One village elder recounted the most 10(ten) unimaginable and horrific things that have taken place during the Operation Blue Bird which never happen in earlier life, they were: (1) Torturing innocent civilians by high ranking army officers up to the extent of burying alive after third degree torture, (2) agonizing and suffering of infants and pregnant women in the concentration camps, (3) dingy dungeon filled with human urine and dung, (4) dismantling of the best houses in the village (5) Letting to force fight among the villagers by the army, (6) unceremonious burial of the death by allowing only few people (2-3 people) to bury the death, (7) Killing of innocent civilians in front of villagers- which was possible only in cinema, (8) carrying goods beyond ordinary- normal capacity for human being to carry goods is 20 kg however, 100 kg are forced to be carried by 2(two) persons for far off distances, that never happened before and which may never happen again, (9) the unhygienic perilous exposure of infants to wet grounds, heavy rain and scorching sun in concentration camps, by Naga culture the infants and the lactating mothers are given best treatment even by the poorest of the poor, that has been denied overruling our culture and tradition, the women giving birth in the open ground and (10) killing of our innocent village elders.

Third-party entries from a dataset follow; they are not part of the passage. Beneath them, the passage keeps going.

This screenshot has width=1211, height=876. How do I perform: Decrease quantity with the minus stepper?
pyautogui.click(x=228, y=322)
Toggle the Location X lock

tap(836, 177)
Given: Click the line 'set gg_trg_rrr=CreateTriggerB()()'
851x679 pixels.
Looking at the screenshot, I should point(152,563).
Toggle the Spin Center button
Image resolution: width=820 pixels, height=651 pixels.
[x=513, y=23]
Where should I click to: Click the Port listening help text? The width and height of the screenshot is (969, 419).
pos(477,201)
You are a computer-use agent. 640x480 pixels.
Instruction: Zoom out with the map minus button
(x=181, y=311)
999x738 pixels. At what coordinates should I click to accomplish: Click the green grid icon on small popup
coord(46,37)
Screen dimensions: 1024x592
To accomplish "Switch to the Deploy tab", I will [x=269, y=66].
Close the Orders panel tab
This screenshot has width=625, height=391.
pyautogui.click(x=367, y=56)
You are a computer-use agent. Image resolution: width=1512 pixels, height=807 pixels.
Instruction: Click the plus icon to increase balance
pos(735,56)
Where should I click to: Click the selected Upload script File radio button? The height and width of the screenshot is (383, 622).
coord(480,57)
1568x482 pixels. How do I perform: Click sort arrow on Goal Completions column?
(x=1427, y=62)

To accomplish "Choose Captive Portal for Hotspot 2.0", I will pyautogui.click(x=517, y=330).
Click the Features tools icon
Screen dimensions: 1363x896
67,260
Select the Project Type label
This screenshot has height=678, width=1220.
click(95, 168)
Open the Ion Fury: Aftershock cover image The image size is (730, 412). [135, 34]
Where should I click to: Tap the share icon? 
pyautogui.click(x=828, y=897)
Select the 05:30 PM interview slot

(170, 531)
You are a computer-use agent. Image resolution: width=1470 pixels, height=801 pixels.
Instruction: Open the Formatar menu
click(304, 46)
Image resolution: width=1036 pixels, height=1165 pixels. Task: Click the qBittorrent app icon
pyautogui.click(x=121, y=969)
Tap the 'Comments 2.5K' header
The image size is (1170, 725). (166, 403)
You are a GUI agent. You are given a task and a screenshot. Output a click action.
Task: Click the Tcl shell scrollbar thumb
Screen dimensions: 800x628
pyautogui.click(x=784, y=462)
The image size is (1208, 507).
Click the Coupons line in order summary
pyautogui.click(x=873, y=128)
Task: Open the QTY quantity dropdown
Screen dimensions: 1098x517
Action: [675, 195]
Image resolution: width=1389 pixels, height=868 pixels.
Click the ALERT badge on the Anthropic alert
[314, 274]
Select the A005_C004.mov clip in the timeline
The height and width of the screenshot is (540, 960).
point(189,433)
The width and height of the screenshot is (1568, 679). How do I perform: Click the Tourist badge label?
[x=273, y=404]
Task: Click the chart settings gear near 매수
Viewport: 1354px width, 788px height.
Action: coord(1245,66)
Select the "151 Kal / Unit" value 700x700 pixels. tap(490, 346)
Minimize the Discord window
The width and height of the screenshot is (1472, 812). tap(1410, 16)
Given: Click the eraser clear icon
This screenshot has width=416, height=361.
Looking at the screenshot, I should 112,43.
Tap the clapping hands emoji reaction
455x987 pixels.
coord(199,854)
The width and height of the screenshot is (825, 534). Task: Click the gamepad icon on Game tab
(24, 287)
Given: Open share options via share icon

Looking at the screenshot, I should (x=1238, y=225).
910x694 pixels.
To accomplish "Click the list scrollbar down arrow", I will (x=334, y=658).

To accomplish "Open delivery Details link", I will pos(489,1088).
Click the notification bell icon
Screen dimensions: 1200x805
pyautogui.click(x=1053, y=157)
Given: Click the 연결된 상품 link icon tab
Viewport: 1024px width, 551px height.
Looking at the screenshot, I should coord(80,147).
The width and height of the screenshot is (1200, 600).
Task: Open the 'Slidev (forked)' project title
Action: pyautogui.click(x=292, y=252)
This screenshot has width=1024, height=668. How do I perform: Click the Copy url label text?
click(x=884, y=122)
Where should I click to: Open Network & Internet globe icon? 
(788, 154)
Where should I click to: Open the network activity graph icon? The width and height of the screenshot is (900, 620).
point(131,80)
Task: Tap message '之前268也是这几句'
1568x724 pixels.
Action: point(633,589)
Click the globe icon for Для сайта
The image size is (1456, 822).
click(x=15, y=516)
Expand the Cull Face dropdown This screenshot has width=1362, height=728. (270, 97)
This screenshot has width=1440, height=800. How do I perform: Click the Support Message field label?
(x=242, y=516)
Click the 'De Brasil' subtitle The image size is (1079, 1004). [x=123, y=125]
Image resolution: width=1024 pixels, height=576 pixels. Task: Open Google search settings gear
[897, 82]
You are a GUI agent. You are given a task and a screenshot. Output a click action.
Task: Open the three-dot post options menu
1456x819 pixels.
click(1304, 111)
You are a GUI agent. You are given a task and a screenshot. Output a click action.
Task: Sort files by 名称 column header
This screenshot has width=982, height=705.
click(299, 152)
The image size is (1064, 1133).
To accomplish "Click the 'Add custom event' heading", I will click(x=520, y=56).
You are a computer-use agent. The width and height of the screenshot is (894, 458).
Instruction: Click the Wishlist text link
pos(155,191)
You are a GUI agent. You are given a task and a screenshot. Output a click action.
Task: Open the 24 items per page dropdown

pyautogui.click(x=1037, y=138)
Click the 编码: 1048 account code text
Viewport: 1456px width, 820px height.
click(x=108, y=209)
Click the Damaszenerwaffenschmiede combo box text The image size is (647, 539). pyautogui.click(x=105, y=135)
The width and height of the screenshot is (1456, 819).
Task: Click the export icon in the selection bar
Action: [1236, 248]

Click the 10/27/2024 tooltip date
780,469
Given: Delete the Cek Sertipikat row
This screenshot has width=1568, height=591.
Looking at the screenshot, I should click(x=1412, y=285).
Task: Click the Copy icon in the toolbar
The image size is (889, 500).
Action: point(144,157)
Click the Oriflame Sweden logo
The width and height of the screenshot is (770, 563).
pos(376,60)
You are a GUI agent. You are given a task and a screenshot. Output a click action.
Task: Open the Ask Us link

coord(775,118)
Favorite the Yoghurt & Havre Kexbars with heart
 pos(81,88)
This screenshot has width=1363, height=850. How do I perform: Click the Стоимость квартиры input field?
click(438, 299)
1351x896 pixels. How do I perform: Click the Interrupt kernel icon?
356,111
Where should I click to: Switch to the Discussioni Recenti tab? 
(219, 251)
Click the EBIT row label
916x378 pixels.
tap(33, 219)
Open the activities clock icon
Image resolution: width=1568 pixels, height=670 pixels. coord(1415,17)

Due to Operation Bluebird, 1987 incident at Oinam Hills, this serene and prosperous village was shocked and shaken physically, mentally, economically, socially, politically, psychologically, educationally and emotionally. 29 (twenty nine) years have gone and no justice is delivered so far, the people crying and hope for justice yet it seems so distant and far only questioning how long is too long the justice been delayed denying the justice to the people.
However the people of the village hasn't lost faith in humanity. They painfully has taken the task of rebuilding their beloved home and today the village is fill activities and it's palpable once you meet any Onaeme. The killing of the nine Indian soldiers was an act of war between the NSCN and the Indian government. The Indian government being the oppressor should and cannot at any point claim that the lives lost by the soldiers as a violation of human rights.

Education and literacy
There are two schools in Onaeme Village, a government run secondary school and St. John Bosco School. 
According to the Census of India 2011, Onaeme Village has a high literary rate of 90.67%.

Health Care
A Primary Health Centre (PHC) under the Ministry of Health and Family Welfare, Government of Manipur is available to cater to the health care of the villagers and the neighbouring villages.